[TREŚĆ POLECENIA]
Według tekstu podsumowującego miniony rok, z jakim zwierzęciem doszło do bliskiego spotkania i ile razy?

───── TEKST DOKUMENTU ─────

Trochę Indonezji, całkiem sporo Polski, Malezja, Tajlandia… O tym, co dobrego przyniósł mi miniony rok – podróżniczo, blogowo, zawodowo, prywatnie.
Udało się! Mój plan spędzania poza w podróży kilku miesięcy w roku zaczyna działać :) W tym roku zaliczyłam dwie wizyty w Polsce więcej niż w roku poprzednim, poza Indonezją (a tym samym na urlopie, pracując trochę zdalnie) spędziłam w sumie trzy i pół miesiąca. Dziwne? Wam się marzą dłuższe niż miesiąc wakacje w Indonezji, a mi się marzy, żeby czasem z niej uciec? ;) Grunt to balans, dobrze pobyć trochę i w jednym, i w drugim domu, i poza nimi.
W 2017 roku po raz pierwszy:
– zaczynałam dni od pływania we WŁASNYM basenie :)
– zostałam szefową
– zaczęłam jeździć motorem po mieście. Teraz nie wiem jak mogłam tu bez tego żyć!
– przeżyłam bliskie spotkanie ze skorpionem (i to 3 razy :/ )

───── WIERSZE DANYCH ─────

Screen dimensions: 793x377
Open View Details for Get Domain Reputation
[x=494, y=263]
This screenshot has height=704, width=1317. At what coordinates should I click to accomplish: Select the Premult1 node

─────

[ODPOWIEDŹ]
Ze skorpionem, trzy razy.